Here is an overview of what’s been happening in the Currency Markets throughout June with the Canadian Dollar.

The summer has finally taken hold down in Windsor and it looks like we could be in for some record breaking temperatures over the coming weeks! (Fingers crossed). I’m sure many of you will be jetting off to even warmer climes over the coming weeks, so all the best to those that are.

The start of June saw the fresh green shoots from the UK economy prompting higher levels of GBP/CAD but the shaky political situation, rudely interrupted this buoyancy. Some stability was restored after Canada’s unemployment rate spiked to an 11-year high in May as the worst recession since World War Two led to massive lay-offs. Net job losses totalled 41,800 and the unemployment rate surged to 8.4% from 8.0% in April, much worse than expected a trigged an immediate drop in the local Dollar. The report came after the Bank of Canada held its key interest rate unchanged at 0.25%, but send a shot across the bow of the currency markets with unusually strong comments on the threat posed by the sharp appreciation of the CAD. The Central Bank reaffirmed its pledge to hold rate where they were for another year. It made no mention of unconventional monetary easing, upholding its view that further stimulus is not require at present.

A growing belief that the British economy is poised for recovery helped Sterling gain against the Canadian Dollar mid June. The CAD was dented early on after Canada unexpectedly posted a trade deficit in April on slumping exports while new house prices fell by the most in almost two decades, showing the economic crisis is still biting despite talk of recovery. The trade deficit for April was CAD179 million, the third time the balance had slipped into the red since December. The Canadian authorities added that it would run a CAD50.2 billion budget deficit this year, but would stick to an earlier promise to return to surplus by the 2013-14 fiscal year. Prime Minister, Stephen Harper noted that economists now expect gross domestic product to shrink 4.3% this year compared with a previous forecast of a 2.7% decline back in January.

Canada’s annual inflation rate slumped to a 15-year low of 0.1% in May as cheaper petrol and cars were partially offset by rising food costs. But even though the year-on-year price gain was the lowest since November 1994, it was stronger than the drop of 0.2% expected by the market.
The CAD later came under renewed pressure as Canadian retail sales slid unexpectedly in April as consumers sharply scaled back purchases of cars, petrol and food – a sign of weakening demand amid the worst recession in nearly two decades. Sales fell 0.8% on the month, partially offsetting three consecutive monthly gains and posted the sharpest decline since December.

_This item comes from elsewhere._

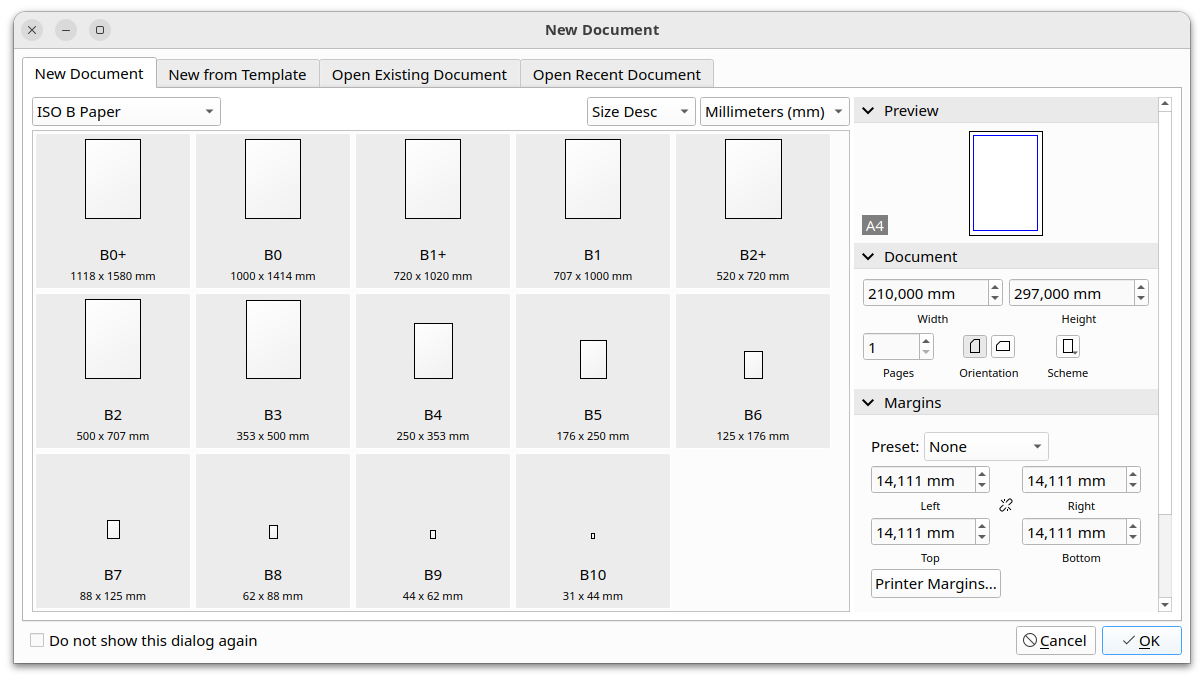This screenshot has width=1204, height=680.
Task: Select the B10 paper preset icon
Action: point(593,536)
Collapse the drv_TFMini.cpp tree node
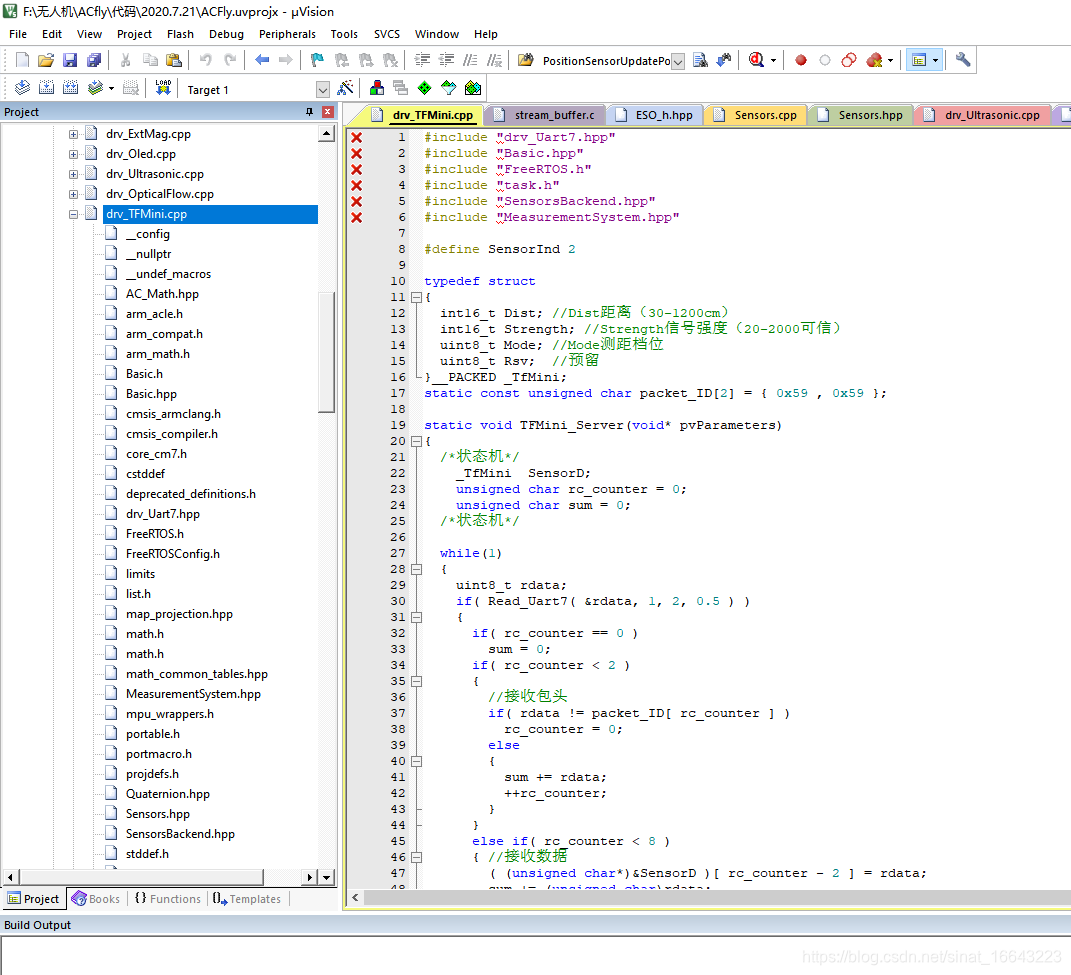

GBP/CAD rallied to a fresh seven-month high last week as see-sawing oil prices and equity markets weighed on the commodity-linked Canadian Dollar. The CAD slumped despite foreign investors buying more Canadian securities in April than expected, scooping up provincial government bonds and stocks in information technology and energy firms. Foreign investment in Canadian securities totalled CAD9.05bln, much more than the CAD5.5bln forecast and up from CAD7.19bln in March. There was also little reaction to Canadian Finance Minister, Jim Flaherty’s comments on Wednesday that he was seeing more positive signs that negative ones in the country’s economy. “Certainly there are positive indications of stabilisation instabilization What we want to look for now are signs of the beginning of economic growth.”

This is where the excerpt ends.